§ 課題の内容
A: 本文に基づき、次の問いに答えよ。
(i) 筆者は昨年何を迎えたか。
(ii) 筆者が所属している委員会はどこか。
(iii) 食用米が減ってきているため、何を増やす必要があるとされているか。
B: 本文のうち「日頃の不摂生がたたって、久し」から「めに補助金を支給するという。」までの箇所を、一字も変えずに書き写して返せ。

§ 本文
桜井充メルマガ:「​方向性が違っている」

日頃の不摂生がたたって、久しぶりに風邪をひいた。口腔ケアを行えば大丈夫と豪語していたが、体調管理が悪ければ病気に負けてしまう。昨年還暦を迎えたのだから、もう少し摂生しなければならないと感じた。
 
国会はもう直ぐ予算委員会が終了し、法案審査に入る。農水委員会に所属しているので、農水省が説明に来てくれているのだが、日本の農業の未来は見えない。
 
特に、米に関しては減反政策を廃止し、どの程度米を作るかについては農家に任せるとしているが、一方で国としての米の収量目標を掲げている。また、食用米が減ってきているので、飼料用米を増やす必要があり、そのために補助金を支給するという。
 
国としての政策が難しくなると、すぐに市場にお任せするという事になるのだが、そうであれば、国家公務員は必要なくなる。何故ならば、政策を作る必要性がなくなるからである。
 
米を市場原理に任せるのはおかしい。何故ならば、このことにより価格が変動し、農家も消費者も混乱することは間違いないからである。

§ 学習資料

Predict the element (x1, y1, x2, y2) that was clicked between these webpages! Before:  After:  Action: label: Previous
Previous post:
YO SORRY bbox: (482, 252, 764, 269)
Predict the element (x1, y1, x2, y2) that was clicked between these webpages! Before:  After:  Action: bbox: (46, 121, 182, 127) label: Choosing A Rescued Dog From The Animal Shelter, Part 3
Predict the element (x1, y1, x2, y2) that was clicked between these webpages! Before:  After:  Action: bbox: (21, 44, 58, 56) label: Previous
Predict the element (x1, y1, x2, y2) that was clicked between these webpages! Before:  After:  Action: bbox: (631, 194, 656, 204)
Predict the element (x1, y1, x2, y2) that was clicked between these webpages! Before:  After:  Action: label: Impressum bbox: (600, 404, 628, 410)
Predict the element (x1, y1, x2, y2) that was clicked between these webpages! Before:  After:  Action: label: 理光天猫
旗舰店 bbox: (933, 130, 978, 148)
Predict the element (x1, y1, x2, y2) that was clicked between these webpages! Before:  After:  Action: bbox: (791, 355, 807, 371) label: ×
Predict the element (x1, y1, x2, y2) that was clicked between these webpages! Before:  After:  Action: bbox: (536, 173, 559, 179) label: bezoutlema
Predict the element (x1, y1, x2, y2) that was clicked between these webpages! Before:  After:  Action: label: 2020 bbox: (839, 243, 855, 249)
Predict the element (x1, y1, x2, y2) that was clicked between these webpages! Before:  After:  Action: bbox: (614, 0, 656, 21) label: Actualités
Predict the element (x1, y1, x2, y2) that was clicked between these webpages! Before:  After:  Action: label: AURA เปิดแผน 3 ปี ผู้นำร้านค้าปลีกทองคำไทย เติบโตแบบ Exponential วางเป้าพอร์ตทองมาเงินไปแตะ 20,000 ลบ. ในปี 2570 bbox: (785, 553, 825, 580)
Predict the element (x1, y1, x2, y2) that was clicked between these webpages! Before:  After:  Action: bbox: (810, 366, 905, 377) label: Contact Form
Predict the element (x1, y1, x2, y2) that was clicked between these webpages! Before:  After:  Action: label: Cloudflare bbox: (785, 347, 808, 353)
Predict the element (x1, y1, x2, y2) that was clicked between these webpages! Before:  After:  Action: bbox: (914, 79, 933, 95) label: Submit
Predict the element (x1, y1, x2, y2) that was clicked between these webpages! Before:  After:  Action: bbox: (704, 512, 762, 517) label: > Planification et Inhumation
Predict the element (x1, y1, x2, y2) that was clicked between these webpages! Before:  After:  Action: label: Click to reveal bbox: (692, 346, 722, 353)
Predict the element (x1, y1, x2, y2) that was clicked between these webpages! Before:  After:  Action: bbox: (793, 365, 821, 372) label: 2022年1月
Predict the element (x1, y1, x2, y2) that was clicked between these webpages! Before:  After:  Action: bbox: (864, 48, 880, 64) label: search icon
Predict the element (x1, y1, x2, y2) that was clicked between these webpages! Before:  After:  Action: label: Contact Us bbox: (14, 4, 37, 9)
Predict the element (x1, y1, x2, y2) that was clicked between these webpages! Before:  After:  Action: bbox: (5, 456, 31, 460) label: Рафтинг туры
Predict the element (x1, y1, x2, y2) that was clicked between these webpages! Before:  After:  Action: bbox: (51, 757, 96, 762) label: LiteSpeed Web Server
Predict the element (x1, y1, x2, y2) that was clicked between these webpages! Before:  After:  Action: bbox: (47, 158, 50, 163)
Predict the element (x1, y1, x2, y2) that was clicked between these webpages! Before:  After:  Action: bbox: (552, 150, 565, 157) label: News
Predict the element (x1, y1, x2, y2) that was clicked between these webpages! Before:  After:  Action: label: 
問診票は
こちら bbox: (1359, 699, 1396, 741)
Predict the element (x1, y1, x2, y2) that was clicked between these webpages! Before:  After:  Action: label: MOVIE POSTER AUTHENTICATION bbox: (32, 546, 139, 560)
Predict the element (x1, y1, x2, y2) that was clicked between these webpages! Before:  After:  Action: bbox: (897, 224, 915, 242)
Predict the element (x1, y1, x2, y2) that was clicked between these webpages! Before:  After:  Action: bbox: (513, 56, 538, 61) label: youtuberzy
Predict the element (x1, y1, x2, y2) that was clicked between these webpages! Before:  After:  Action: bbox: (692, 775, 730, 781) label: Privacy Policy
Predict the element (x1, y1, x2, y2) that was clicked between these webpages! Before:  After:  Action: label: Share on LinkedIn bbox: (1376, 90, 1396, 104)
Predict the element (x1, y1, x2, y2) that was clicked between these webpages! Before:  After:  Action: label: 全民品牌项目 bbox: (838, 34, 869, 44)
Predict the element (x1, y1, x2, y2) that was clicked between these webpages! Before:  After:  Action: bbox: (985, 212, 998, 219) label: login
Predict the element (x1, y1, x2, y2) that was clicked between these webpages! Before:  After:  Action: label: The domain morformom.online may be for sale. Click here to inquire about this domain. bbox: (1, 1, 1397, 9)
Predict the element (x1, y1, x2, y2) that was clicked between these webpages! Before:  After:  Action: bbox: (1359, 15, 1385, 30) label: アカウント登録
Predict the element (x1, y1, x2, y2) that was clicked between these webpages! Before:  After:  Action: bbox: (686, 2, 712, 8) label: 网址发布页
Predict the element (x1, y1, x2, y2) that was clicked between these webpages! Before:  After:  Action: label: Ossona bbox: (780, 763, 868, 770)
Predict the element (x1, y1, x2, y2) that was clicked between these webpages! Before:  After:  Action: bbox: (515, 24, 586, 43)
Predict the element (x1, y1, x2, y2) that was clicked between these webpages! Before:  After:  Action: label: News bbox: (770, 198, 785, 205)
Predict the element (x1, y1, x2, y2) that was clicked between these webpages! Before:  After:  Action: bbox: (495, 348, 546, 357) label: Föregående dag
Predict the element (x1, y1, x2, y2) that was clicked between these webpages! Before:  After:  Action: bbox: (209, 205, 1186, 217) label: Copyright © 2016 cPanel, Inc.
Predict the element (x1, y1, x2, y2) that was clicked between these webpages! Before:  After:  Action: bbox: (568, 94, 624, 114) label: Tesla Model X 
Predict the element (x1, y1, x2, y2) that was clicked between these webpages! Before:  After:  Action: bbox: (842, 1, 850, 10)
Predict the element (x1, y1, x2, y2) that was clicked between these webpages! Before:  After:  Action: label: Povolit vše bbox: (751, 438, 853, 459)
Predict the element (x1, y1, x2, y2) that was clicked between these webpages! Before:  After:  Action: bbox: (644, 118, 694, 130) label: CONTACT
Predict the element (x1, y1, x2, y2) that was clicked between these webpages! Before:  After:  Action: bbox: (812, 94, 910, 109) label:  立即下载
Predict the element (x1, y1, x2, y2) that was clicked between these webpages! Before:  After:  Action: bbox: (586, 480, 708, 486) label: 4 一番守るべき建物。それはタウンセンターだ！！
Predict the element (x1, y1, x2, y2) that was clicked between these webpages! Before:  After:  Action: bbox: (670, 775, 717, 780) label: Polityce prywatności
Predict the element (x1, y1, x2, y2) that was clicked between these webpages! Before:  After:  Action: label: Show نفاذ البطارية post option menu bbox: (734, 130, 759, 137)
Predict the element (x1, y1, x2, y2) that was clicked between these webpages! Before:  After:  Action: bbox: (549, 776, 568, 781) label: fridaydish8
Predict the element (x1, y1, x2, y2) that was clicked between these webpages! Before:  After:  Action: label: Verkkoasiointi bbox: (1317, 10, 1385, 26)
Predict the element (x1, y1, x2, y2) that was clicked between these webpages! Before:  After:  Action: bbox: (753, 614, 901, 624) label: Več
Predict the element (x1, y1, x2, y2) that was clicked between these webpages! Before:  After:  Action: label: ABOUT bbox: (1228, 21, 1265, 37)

§ 解答結果
A:
(i) 還暦
(ii) 農水委員会
(iii) 飼料用米

B:
日頃の不摂生がたたって、久しぶりに風邪をひいた。口腔ケアを行えば大丈夫と豪語していたが、体調管理が悪ければ病気に負けてしまう。昨年還暦を迎えたのだから、もう少し摂生しなければならないと感じた。
 
国会はもう直ぐ予算委員会が終了し、法案審査に入る。農水委員会に所属しているので、農水省が説明に来てくれているのだが、日本の農業の未来は見えない。
 
特に、米に関しては減反政策を廃止し、どの程度米を作るかについては農家に任せるとしているが、一方で国としての米の収量目標を掲げている。また、食用米が減ってきているので、飼料用米を増やす必要があり、そのために補助金を支給するという。